* **What you are asked to do**
Retype word for word the line containing "750x369 pixels. How" and each line that follows it in the records below, through the last one, with no pictures.

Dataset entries

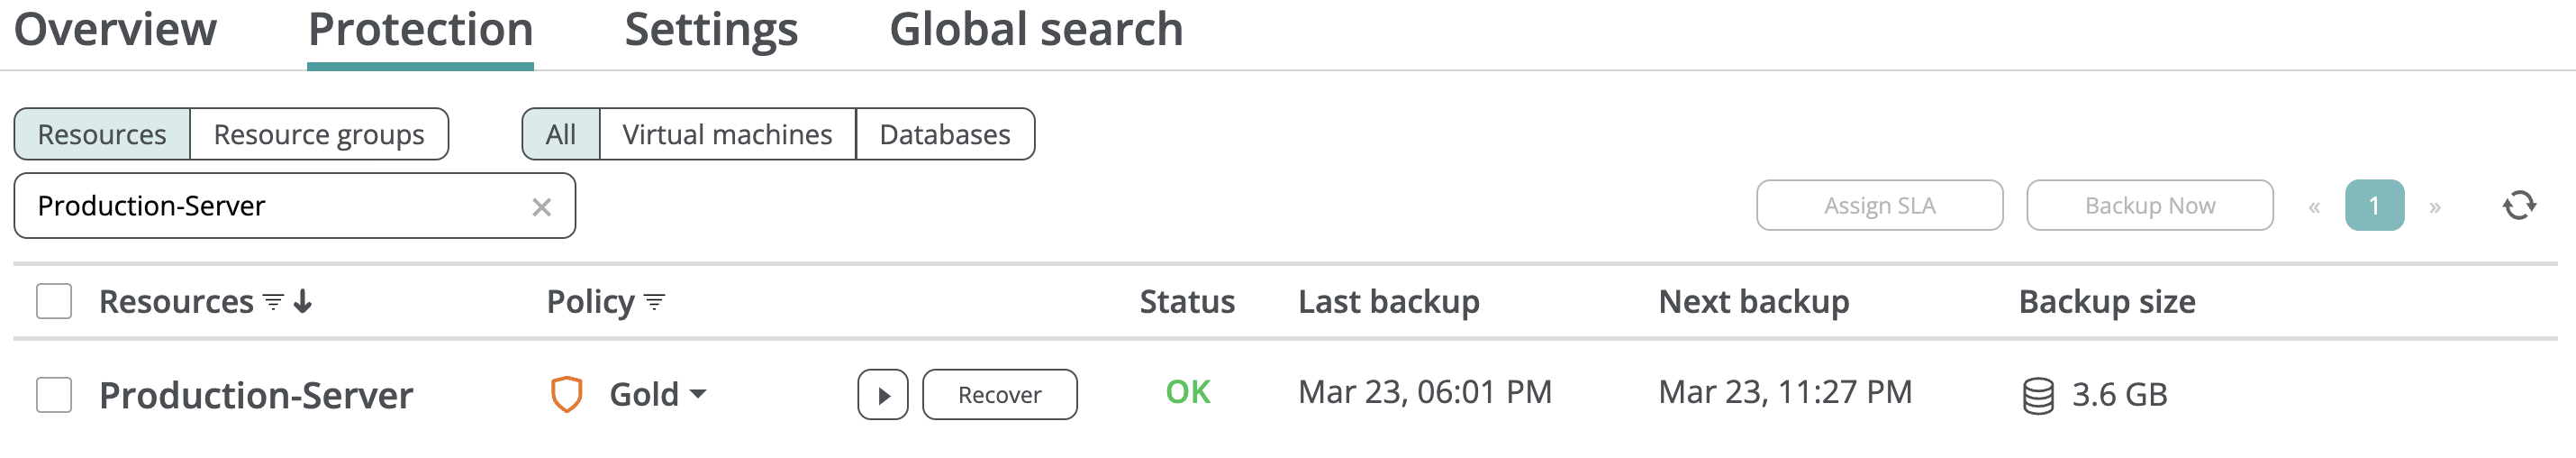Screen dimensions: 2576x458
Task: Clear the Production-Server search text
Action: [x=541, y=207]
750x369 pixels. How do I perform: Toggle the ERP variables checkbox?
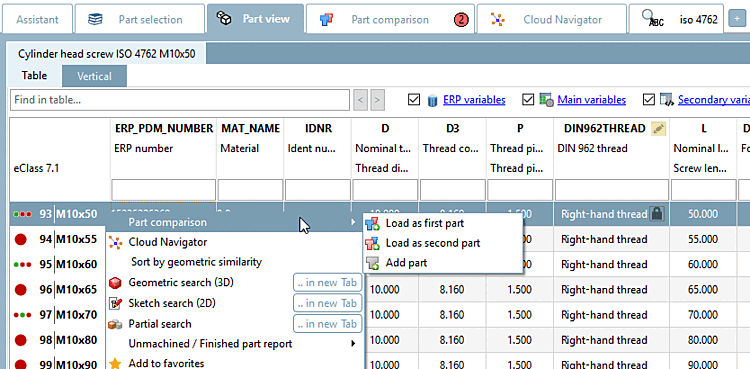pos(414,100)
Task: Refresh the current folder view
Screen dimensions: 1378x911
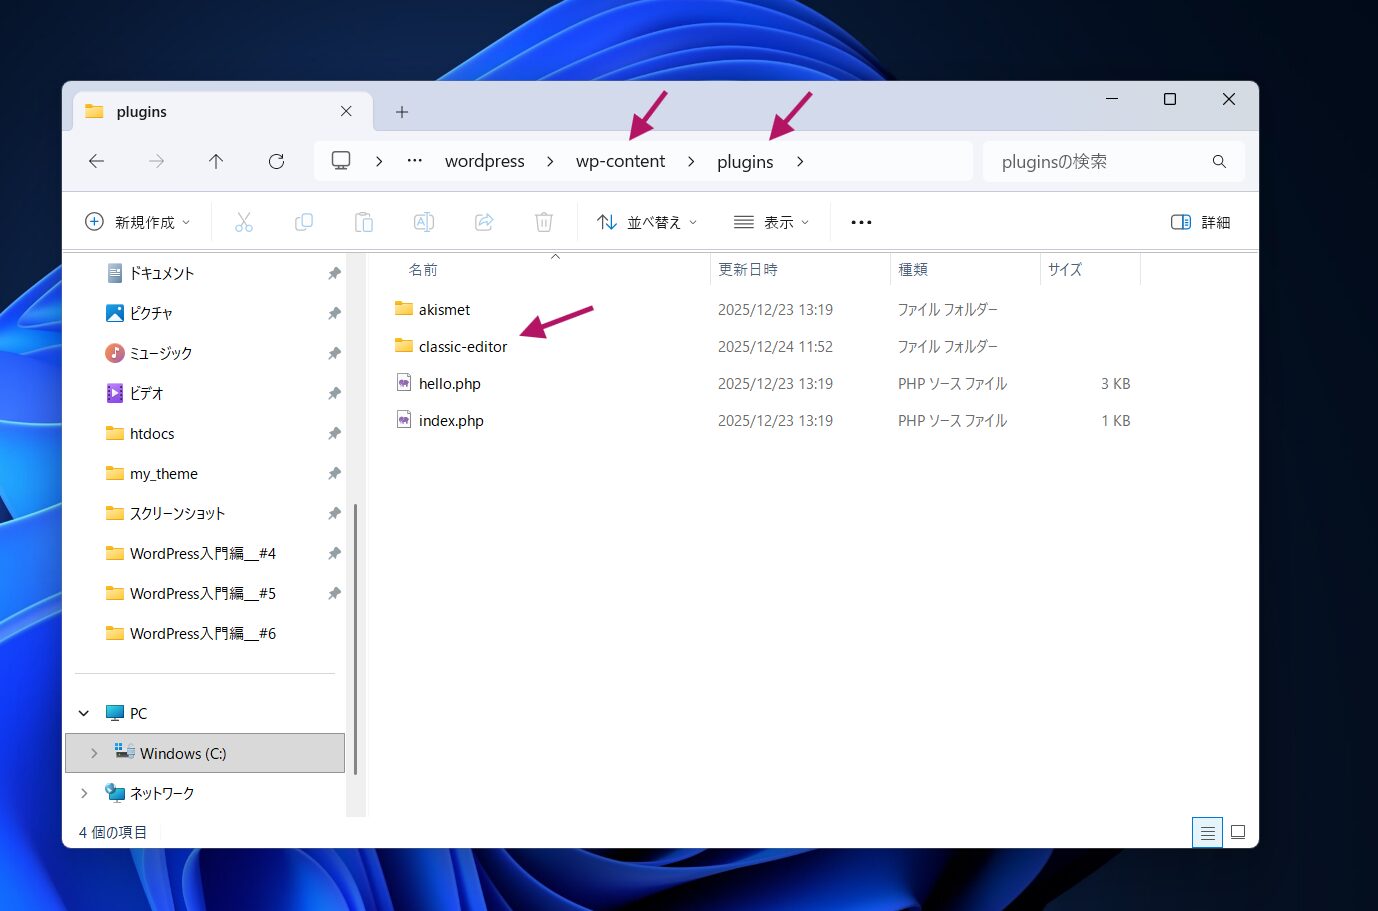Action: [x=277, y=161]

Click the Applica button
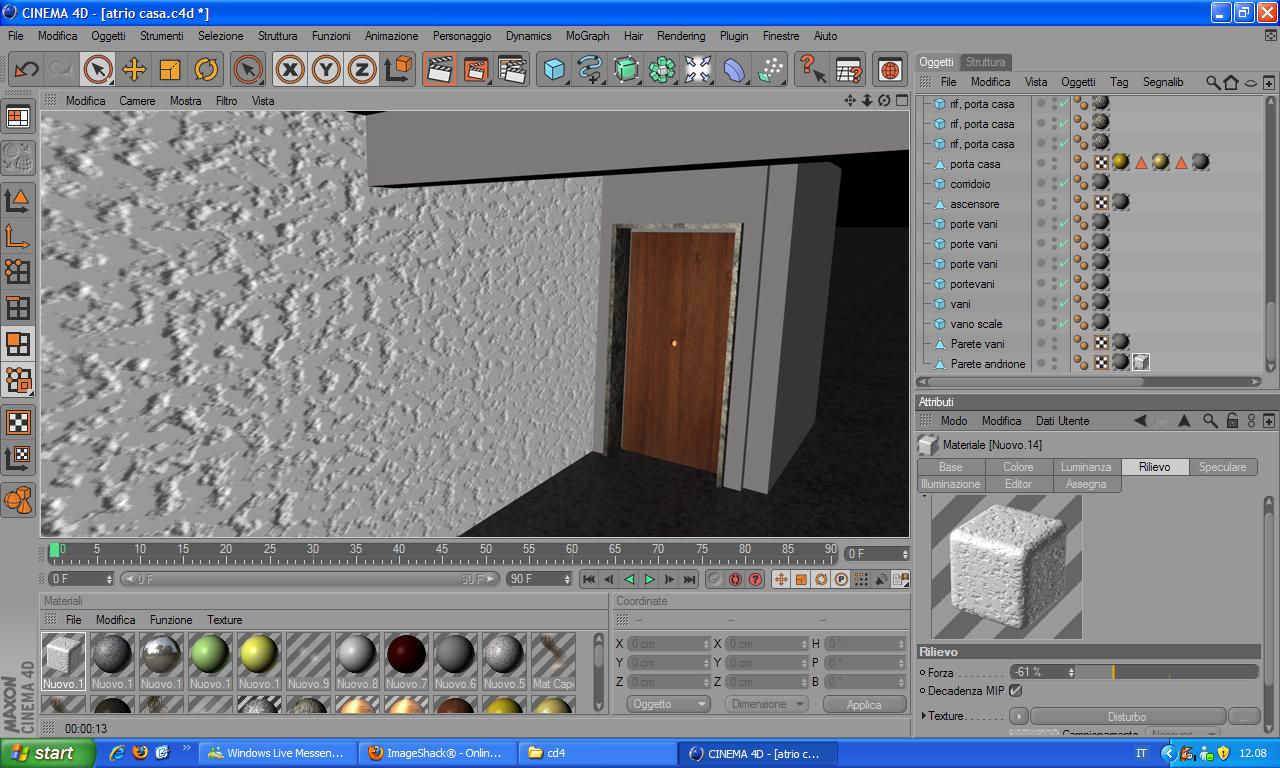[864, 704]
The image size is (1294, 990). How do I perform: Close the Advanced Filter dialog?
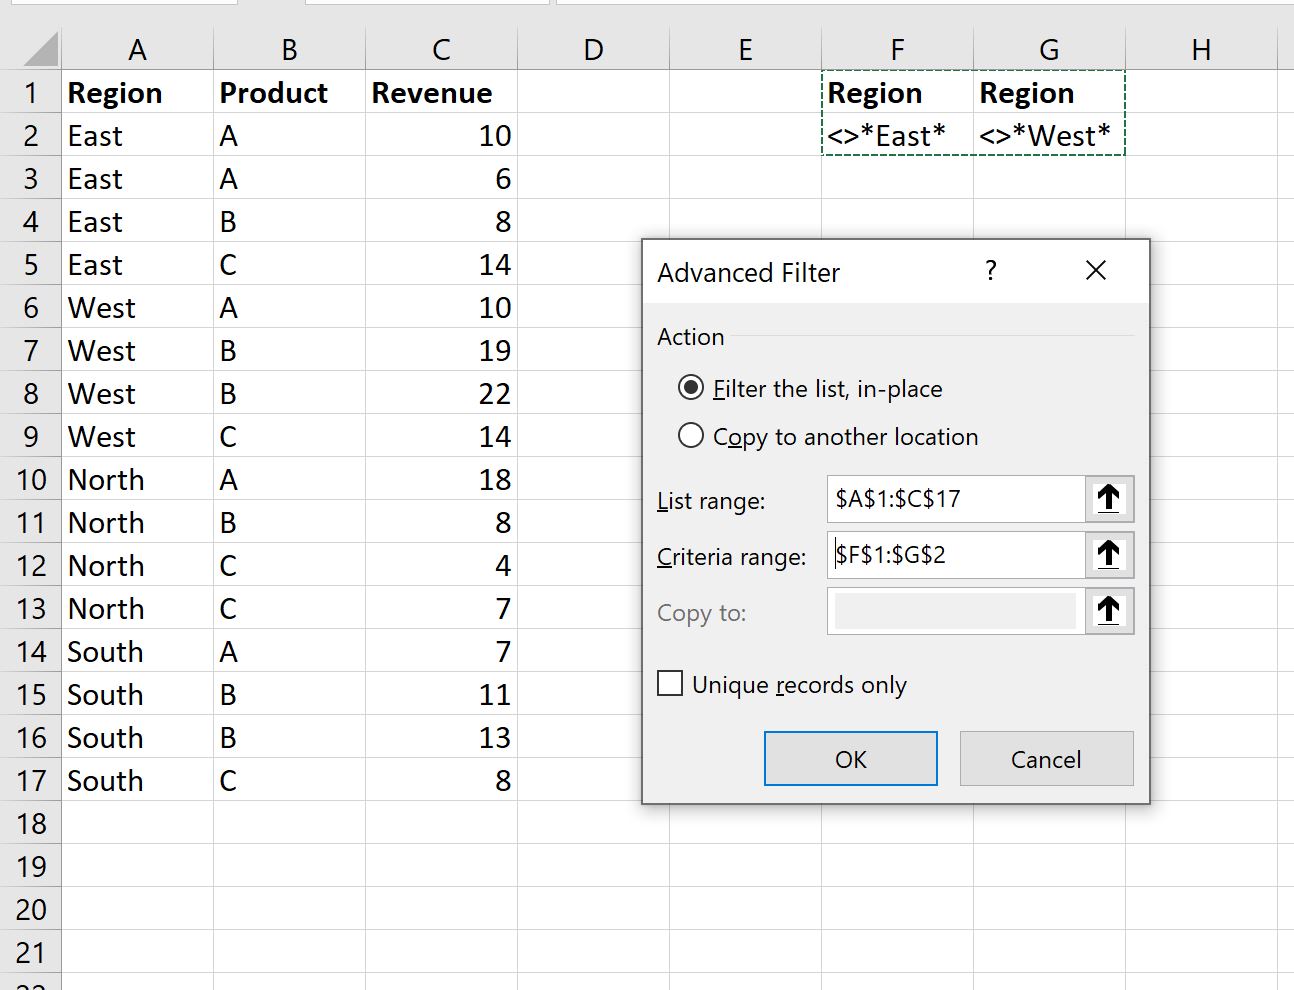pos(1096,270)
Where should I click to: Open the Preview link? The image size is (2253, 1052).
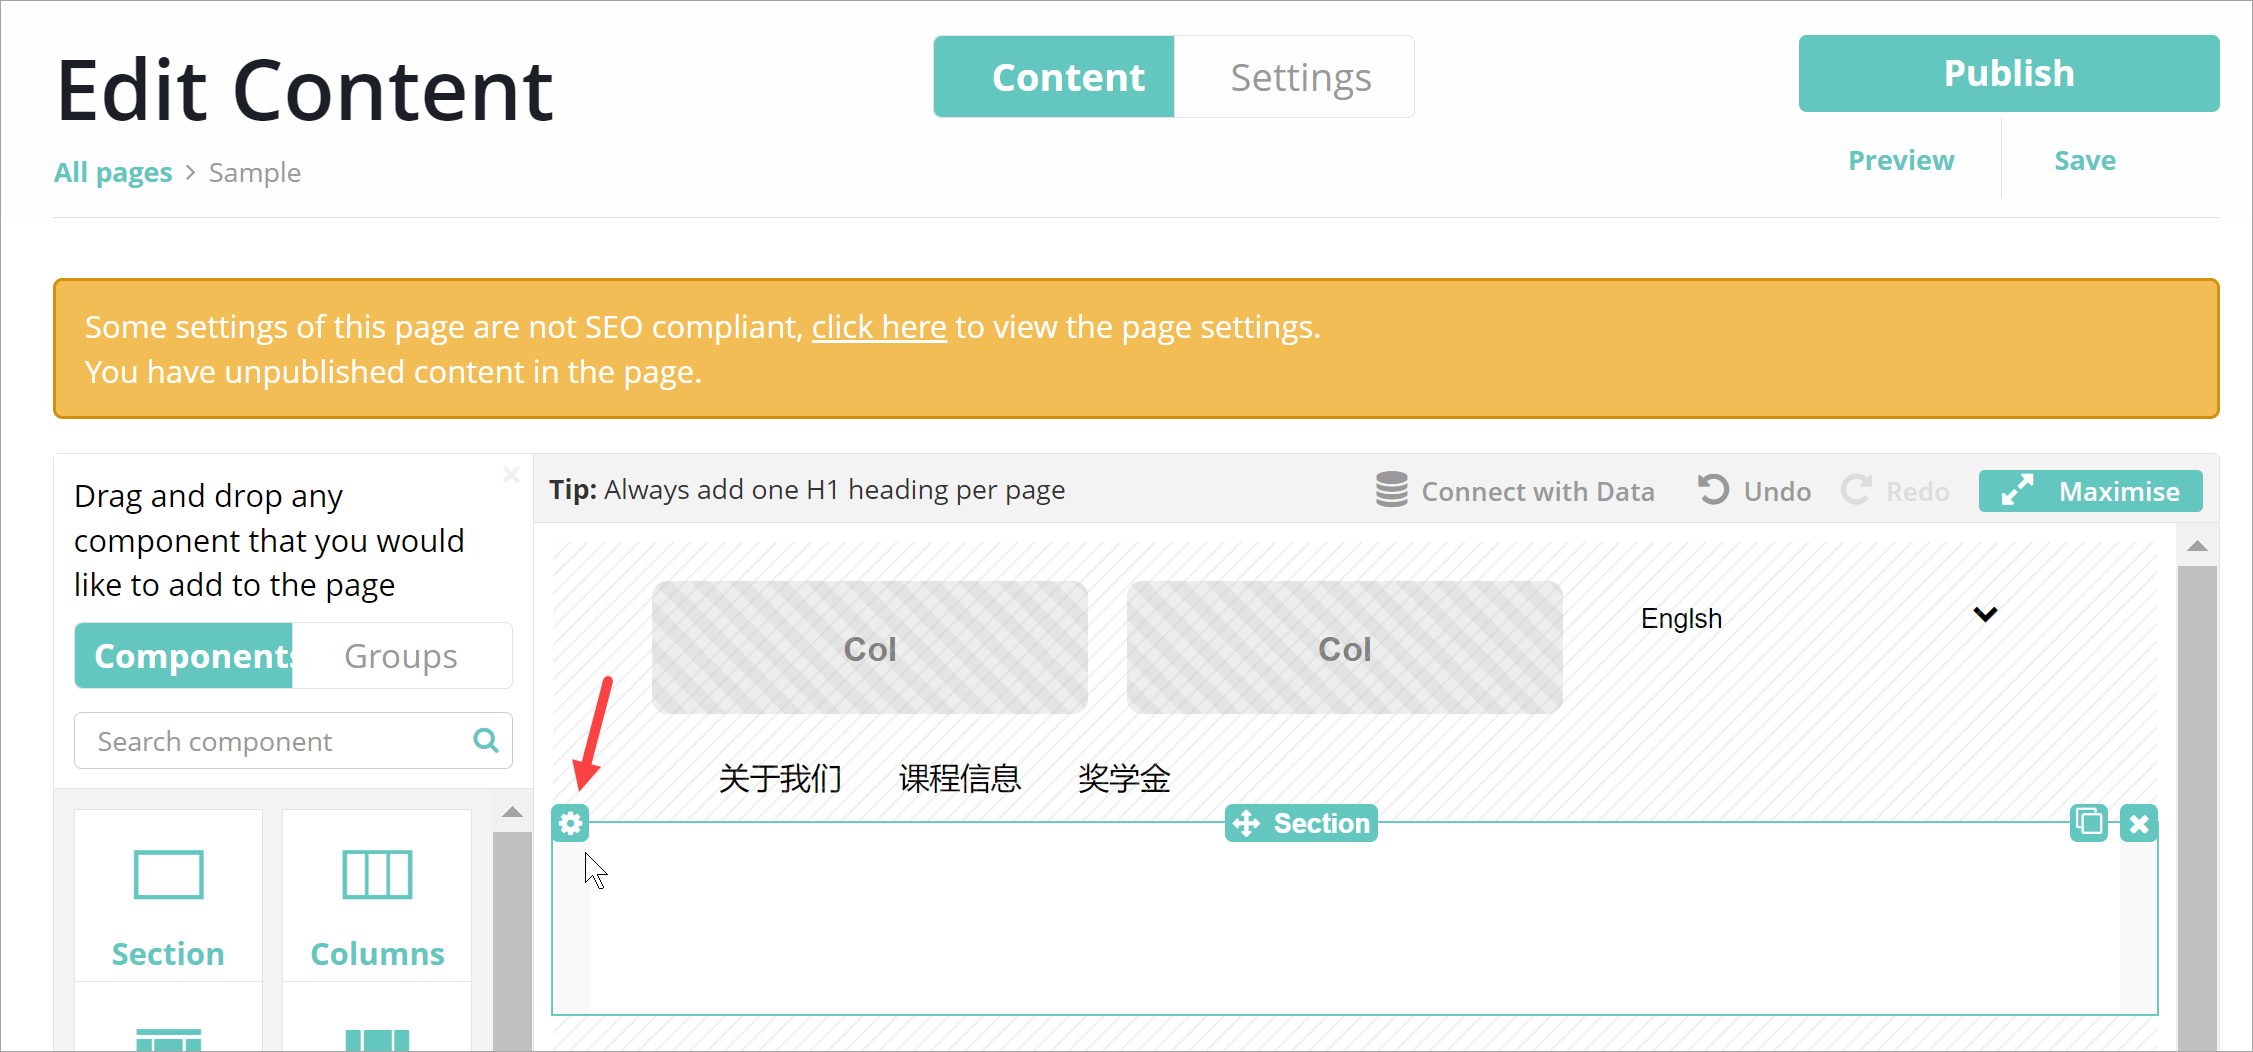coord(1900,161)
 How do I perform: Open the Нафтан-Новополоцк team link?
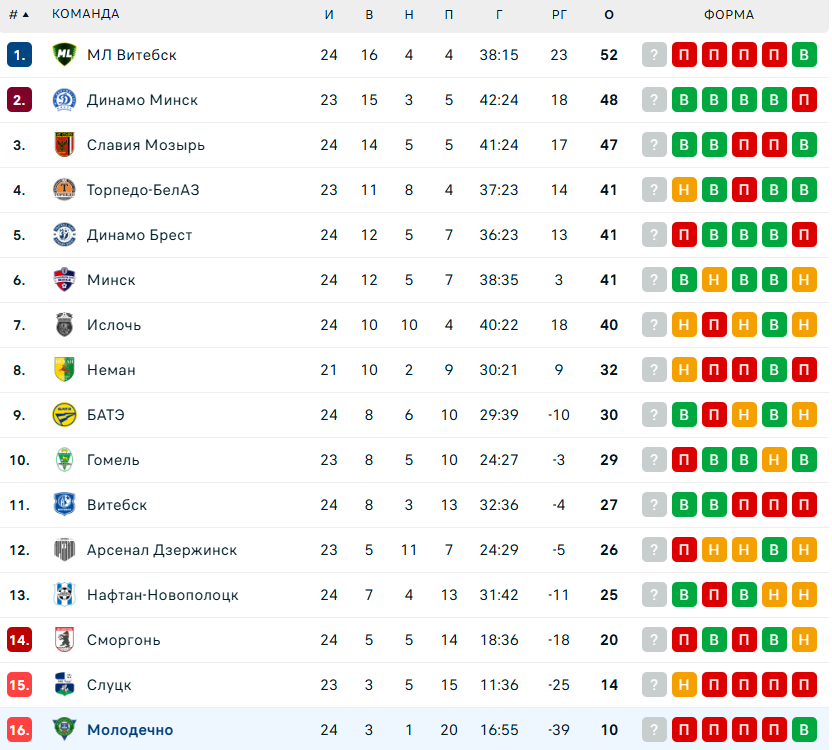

* **Exercise output**
750x369 pixels. How do I perform: Toggle the ERP variables checkbox?
pos(414,100)
Task: Refresh the current folder view
Screen dimensions: 1378x911
Action: [x=277, y=161]

Click the Applica button
[864, 704]
The image size is (1294, 990). How do I perform: Close the Advanced Filter dialog?
pos(1096,270)
Where should I click to: Open the Preview link? The image size is (2253, 1052).
coord(1900,161)
 How do I perform: Open the Нафтан-Новополоцк team link?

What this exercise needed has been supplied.